**Records to process:**
-- START --

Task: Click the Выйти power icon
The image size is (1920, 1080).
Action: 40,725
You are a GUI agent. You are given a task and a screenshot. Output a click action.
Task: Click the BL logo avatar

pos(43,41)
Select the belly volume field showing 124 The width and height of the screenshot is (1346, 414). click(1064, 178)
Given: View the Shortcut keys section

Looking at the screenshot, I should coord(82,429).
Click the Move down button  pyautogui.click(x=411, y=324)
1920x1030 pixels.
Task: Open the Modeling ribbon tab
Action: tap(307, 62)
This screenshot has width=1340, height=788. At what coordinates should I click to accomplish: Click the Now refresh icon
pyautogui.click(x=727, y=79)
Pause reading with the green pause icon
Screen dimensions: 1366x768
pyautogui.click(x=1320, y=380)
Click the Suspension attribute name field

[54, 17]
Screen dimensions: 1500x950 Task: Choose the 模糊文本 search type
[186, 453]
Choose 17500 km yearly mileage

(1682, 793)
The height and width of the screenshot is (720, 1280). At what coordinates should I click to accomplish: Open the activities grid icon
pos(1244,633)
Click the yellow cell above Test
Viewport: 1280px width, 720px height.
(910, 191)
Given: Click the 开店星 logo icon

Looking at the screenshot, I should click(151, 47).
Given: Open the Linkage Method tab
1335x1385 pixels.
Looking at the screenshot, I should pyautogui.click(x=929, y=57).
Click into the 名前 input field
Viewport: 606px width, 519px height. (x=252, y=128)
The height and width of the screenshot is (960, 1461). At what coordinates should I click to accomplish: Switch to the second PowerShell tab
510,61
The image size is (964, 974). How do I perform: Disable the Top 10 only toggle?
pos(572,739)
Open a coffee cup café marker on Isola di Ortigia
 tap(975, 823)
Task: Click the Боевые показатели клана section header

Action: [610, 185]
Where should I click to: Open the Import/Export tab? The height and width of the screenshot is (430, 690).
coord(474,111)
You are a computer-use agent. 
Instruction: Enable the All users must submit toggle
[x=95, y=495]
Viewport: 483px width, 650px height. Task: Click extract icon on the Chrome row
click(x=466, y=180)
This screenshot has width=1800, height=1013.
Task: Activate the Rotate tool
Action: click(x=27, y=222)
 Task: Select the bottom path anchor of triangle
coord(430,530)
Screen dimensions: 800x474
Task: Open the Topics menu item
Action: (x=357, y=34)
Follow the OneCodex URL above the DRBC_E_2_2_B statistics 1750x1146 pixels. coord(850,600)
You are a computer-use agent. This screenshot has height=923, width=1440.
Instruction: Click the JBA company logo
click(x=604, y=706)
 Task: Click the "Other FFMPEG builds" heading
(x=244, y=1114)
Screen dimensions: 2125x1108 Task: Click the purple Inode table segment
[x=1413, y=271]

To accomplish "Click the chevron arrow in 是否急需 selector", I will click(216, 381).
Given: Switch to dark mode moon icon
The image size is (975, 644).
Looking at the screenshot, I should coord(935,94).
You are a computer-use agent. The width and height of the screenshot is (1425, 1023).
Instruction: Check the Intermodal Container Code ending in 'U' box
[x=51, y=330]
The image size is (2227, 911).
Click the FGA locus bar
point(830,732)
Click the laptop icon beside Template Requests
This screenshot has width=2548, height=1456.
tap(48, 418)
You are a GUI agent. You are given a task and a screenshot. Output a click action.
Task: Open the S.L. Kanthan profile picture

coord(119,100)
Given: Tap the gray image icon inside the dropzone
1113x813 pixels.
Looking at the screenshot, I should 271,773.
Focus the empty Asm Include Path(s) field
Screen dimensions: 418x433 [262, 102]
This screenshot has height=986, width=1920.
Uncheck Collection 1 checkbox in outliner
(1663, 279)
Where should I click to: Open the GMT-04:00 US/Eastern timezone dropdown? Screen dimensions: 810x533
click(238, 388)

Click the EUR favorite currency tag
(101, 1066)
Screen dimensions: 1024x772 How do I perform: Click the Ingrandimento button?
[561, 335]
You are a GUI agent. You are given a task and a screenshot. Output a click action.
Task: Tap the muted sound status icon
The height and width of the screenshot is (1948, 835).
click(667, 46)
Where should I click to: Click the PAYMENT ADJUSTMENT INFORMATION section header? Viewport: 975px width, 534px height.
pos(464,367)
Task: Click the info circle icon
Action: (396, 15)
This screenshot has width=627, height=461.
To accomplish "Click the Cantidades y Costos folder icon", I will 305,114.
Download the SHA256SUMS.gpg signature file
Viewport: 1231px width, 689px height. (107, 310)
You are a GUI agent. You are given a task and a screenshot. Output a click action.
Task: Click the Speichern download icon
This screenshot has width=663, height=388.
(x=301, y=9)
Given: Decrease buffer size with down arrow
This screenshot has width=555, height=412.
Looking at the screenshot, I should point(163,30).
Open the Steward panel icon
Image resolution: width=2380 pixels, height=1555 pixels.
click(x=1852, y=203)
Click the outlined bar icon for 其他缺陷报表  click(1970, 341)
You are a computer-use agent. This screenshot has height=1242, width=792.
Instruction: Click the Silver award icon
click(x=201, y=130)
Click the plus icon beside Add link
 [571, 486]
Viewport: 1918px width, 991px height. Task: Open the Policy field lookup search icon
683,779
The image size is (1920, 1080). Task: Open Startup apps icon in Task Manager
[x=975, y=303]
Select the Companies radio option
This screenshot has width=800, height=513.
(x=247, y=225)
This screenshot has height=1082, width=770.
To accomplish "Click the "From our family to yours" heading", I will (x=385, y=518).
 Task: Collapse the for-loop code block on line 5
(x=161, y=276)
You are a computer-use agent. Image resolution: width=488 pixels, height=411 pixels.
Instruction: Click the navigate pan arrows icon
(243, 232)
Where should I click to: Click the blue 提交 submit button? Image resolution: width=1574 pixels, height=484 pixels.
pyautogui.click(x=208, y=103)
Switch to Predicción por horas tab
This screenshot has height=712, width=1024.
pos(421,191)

-- END --

**Exercise:**
Rewrite the listing above with every "toggle" changed to "switch", leaving everything else as it is.

**Answer to the task:**
Task: Click the Выйти power icon
The image size is (1920, 1080).
Action: 40,725
You are a GUI agent. You are given a task and a screenshot. Output a click action.
Task: Click the BL logo avatar

pos(43,41)
Select the belly volume field showing 124 The width and height of the screenshot is (1346, 414). click(1064, 178)
Given: View the Shortcut keys section

Looking at the screenshot, I should coord(82,429).
Click the Move down button  pyautogui.click(x=411, y=324)
1920x1030 pixels.
Task: Open the Modeling ribbon tab
Action: tap(307, 62)
This screenshot has width=1340, height=788. At what coordinates should I click to accomplish: Click the Now refresh icon
pyautogui.click(x=727, y=79)
Pause reading with the green pause icon
Screen dimensions: 1366x768
pyautogui.click(x=1320, y=380)
Click the Suspension attribute name field

[54, 17]
Screen dimensions: 1500x950 Task: Choose the 模糊文本 search type
[186, 453]
Choose 17500 km yearly mileage

(1682, 793)
The height and width of the screenshot is (720, 1280). At what coordinates should I click to accomplish: Open the activities grid icon
pos(1244,633)
Click the yellow cell above Test
Viewport: 1280px width, 720px height.
(910, 191)
Given: Click the 开店星 logo icon

Looking at the screenshot, I should click(151, 47).
Given: Open the Linkage Method tab
1335x1385 pixels.
Looking at the screenshot, I should pyautogui.click(x=929, y=57).
Click into the 名前 input field
Viewport: 606px width, 519px height. (x=252, y=128)
The height and width of the screenshot is (960, 1461). At what coordinates should I click to accomplish: Switch to the second PowerShell tab
510,61
The image size is (964, 974). How do I perform: Disable the Top 10 only switch?
pos(572,739)
Open a coffee cup café marker on Isola di Ortigia
 tap(975, 823)
Task: Click the Боевые показатели клана section header

Action: [610, 185]
Where should I click to: Open the Import/Export tab? The height and width of the screenshot is (430, 690).
coord(474,111)
You are a computer-use agent. 
Instruction: Enable the All users must submit switch
[x=95, y=495]
Viewport: 483px width, 650px height. Task: Click extract icon on the Chrome row
click(x=466, y=180)
This screenshot has width=1800, height=1013.
Task: Activate the Rotate tool
Action: click(x=27, y=222)
 Task: Select the bottom path anchor of triangle
coord(430,530)
Screen dimensions: 800x474
Task: Open the Topics menu item
Action: (x=357, y=34)
Follow the OneCodex URL above the DRBC_E_2_2_B statistics 1750x1146 pixels. coord(850,600)
You are a computer-use agent. This screenshot has height=923, width=1440.
Instruction: Click the JBA company logo
click(x=604, y=706)
 Task: Click the "Other FFMPEG builds" heading
(x=244, y=1114)
Screen dimensions: 2125x1108 Task: Click the purple Inode table segment
[x=1413, y=271]

To accomplish "Click the chevron arrow in 是否急需 selector", I will click(216, 381).
Given: Switch to dark mode moon icon
The image size is (975, 644).
Looking at the screenshot, I should coord(935,94).
You are a computer-use agent. The width and height of the screenshot is (1425, 1023).
Instruction: Check the Intermodal Container Code ending in 'U' box
[x=51, y=330]
The image size is (2227, 911).
Click the FGA locus bar
point(830,732)
Click the laptop icon beside Template Requests
This screenshot has width=2548, height=1456.
tap(48, 418)
You are a GUI agent. You are given a task and a screenshot. Output a click action.
Task: Open the S.L. Kanthan profile picture

coord(119,100)
Given: Tap the gray image icon inside the dropzone
1113x813 pixels.
Looking at the screenshot, I should 271,773.
Focus the empty Asm Include Path(s) field
Screen dimensions: 418x433 [262, 102]
This screenshot has height=986, width=1920.
Uncheck Collection 1 checkbox in outliner
(1663, 279)
Where should I click to: Open the GMT-04:00 US/Eastern timezone dropdown? Screen dimensions: 810x533
click(238, 388)

Click the EUR favorite currency tag
(101, 1066)
Screen dimensions: 1024x772 How do I perform: Click the Ingrandimento button?
[561, 335]
You are a GUI agent. You are given a task and a screenshot. Output a click action.
Task: Tap the muted sound status icon
The height and width of the screenshot is (1948, 835).
click(667, 46)
Where should I click to: Click the PAYMENT ADJUSTMENT INFORMATION section header? Viewport: 975px width, 534px height.
pos(464,367)
Task: Click the info circle icon
Action: (396, 15)
This screenshot has width=627, height=461.
To accomplish "Click the Cantidades y Costos folder icon", I will 305,114.
Download the SHA256SUMS.gpg signature file
Viewport: 1231px width, 689px height. (107, 310)
You are a GUI agent. You are given a task and a screenshot. Output a click action.
Task: Click the Speichern download icon
This screenshot has width=663, height=388.
(x=301, y=9)
Given: Decrease buffer size with down arrow
This screenshot has width=555, height=412.
Looking at the screenshot, I should point(163,30).
Open the Steward panel icon
Image resolution: width=2380 pixels, height=1555 pixels.
click(x=1852, y=203)
Click the outlined bar icon for 其他缺陷报表  click(1970, 341)
You are a computer-use agent. This screenshot has height=1242, width=792.
Instruction: Click the Silver award icon
click(x=201, y=130)
Click the plus icon beside Add link
 [571, 486]
Viewport: 1918px width, 991px height. Task: Open the Policy field lookup search icon
683,779
The image size is (1920, 1080). Task: Open Startup apps icon in Task Manager
[x=975, y=303]
Select the Companies radio option
This screenshot has width=800, height=513.
(x=247, y=225)
This screenshot has height=1082, width=770.
To accomplish "Click the "From our family to yours" heading", I will (x=385, y=518).
 Task: Collapse the for-loop code block on line 5
(x=161, y=276)
You are a computer-use agent. Image resolution: width=488 pixels, height=411 pixels.
Instruction: Click the navigate pan arrows icon
(243, 232)
Where should I click to: Click the blue 提交 submit button? Image resolution: width=1574 pixels, height=484 pixels.
pyautogui.click(x=208, y=103)
Switch to Predicción por horas tab
This screenshot has height=712, width=1024.
pos(421,191)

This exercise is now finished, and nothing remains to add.